Each camera on the Return Beam Vidicon (RBV) contained an optical lens, a sensor, a thermoelectric cooler, deflection and focus coils, a mechanical shutter, erase lamps, and sensor electronics. The cameras were similar except for the spectral filters contained in the lens assemblies that provided separate spectral viewing regions.
When the camera’s shutter opened, incoming light would hit a sensitive surface inside the camera tube and create an image. Then an electron beam would “read” the image line by line, processing it into a digital signal (data) that could be transmitted down to Earth in real-time or stored onboard using the wideband video tape recorder.
The resulting images were gray scale. The amount of white represented the intensity of energy measured in each of the three spectral bands. The images were mapped to red, green, and blue (primary colors of light) to create a full-color image - similar to how a tv or computer monitor works.
RBV imagery was processed from the wideband video tape to 70mm film until September 1980, when digital production started. New analog-to-digital preprocessing corrected the data both radiometrically and geometrically, then stored it onto high-density digital tapes (HDTs) at NASA Goddard Space Flight Center (GSFC). The data was then transmitted via satellite to USGS’s EROS Data Center. Data was made available as digital products (computer compatible tapes) and photographic prints at a scale of 1:500,000.
Enhancements on Landsat 3
The Landsat 3 RBV system utilized just two vidicon cameras, both of which sense data in a single broad panchromatic band from 0.53 to 0.75 µm with at a higher spatial resolution than earlier RBV instruments on Landsats 1 and 2. It also had a different configuration where the two cameras were shuttered alternately, twice each, in the same time it takes for one MSS scene to be acquired. This shuttering sequence results in four RBV "subscenes" for every MSS scene acquired, similar to the four quadrants of a square.
Spectral Bands
| Band # (L1-L2) | Band # (L3) | Wavelength (µm) | Resolution* |
|---|---|---|---|
| 1 | N/A | 0.475–0.575 | 80 m |
| 2 | N/A | 0.58–0.68 | 80 m |
| 3 | N/A | 0.69-0.83 | 80 m |
| N/A | 1 | 0.53-0.75 | 40 m |
Data: 3.5 MHz FM video
Landsat 3’s RBV collected data in a single broad panchromatic band from 0.53 to 0.75 µm with a 40 m resolution.
History
Shortly after launch, Landsat 1 experienced an unexpected power surge that shorted the power supply of one of the two tape recorders. Three days later, the RBV’s power-switching circuit caused a second massive power surge that physically rocked the satellite, turning the satellite and lowering its orbit. The failure left the instrument in a perpetual “on” state.
Because this incident nearly resulted in the loss of the satellite, NASA’s Associate Administrator Charles Mathews immediately ordered that the RBV never be reactivated. This effectively ended the instrument's operational life on Landsat 1 after just 15 days after only acquiring 1,400 scenes.
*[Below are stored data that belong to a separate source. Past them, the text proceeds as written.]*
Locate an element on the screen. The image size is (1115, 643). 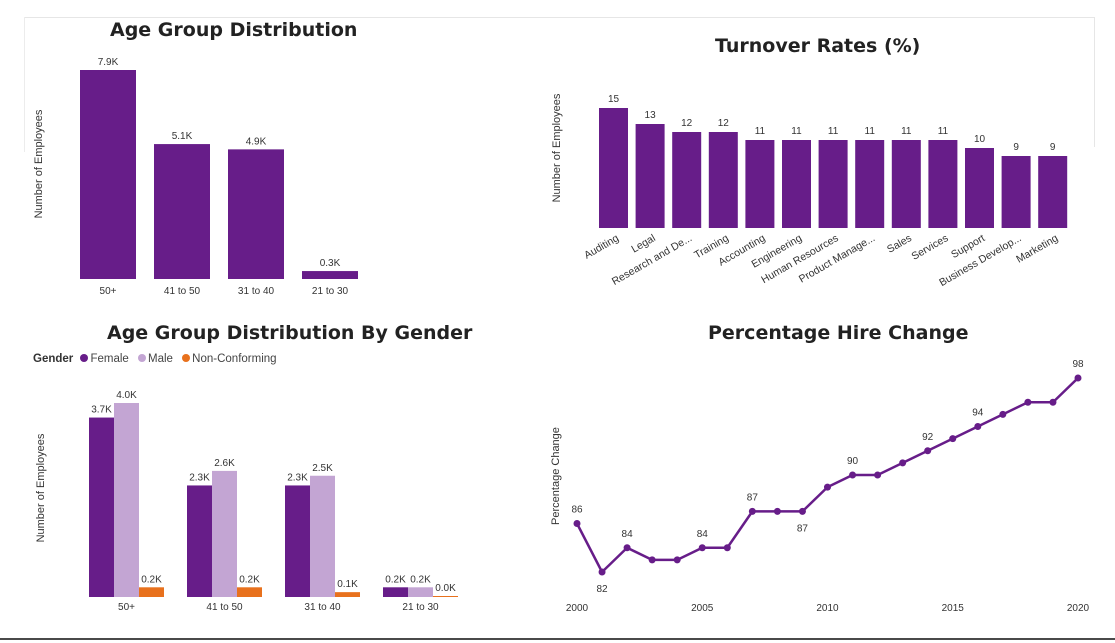
turnover-chart-title: Turnover Rates (%) is located at coordinates (818, 46).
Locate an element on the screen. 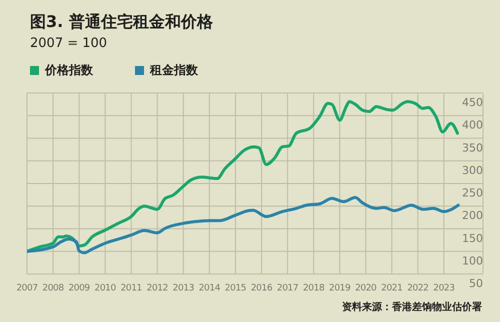 This screenshot has width=500, height=322. x-tick-label: 2021 is located at coordinates (392, 288).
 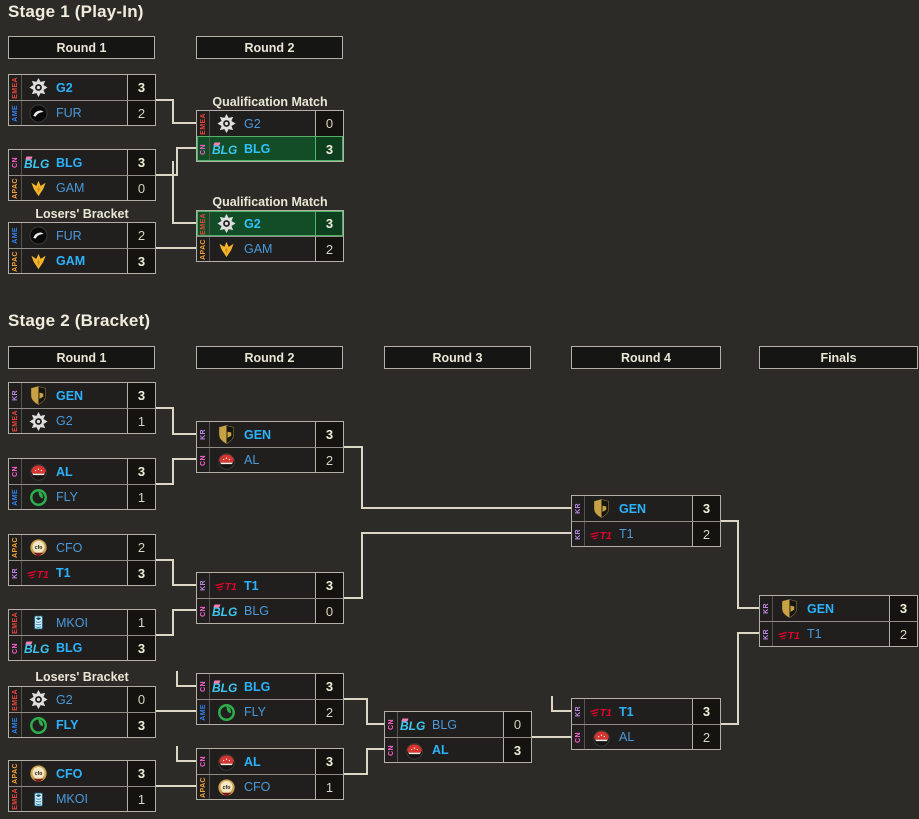 I want to click on stage2-round-header-3: Round 3, so click(x=458, y=358).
While an alternate relay sequence could have restored RBV control, NASA chose permanent shutdown due to the complex workaround procedures, limited tape recorder capacity, and the MSS instrument's unexpectedly superior performance. The MSS proved to have greater photometric accuracy and a valuable near-infrared band unavailable on the RBV.
Ironically, this failure proved fortuitous—the MSS's exceptional image quality and digital capabilities so exceeded expectations that it became the mission's primary success story, establishing the technological foundation for all future Earth observation satellites and transforming what was initially considered an "experimental" backup instrument into the gold standard for space-based remote sensing.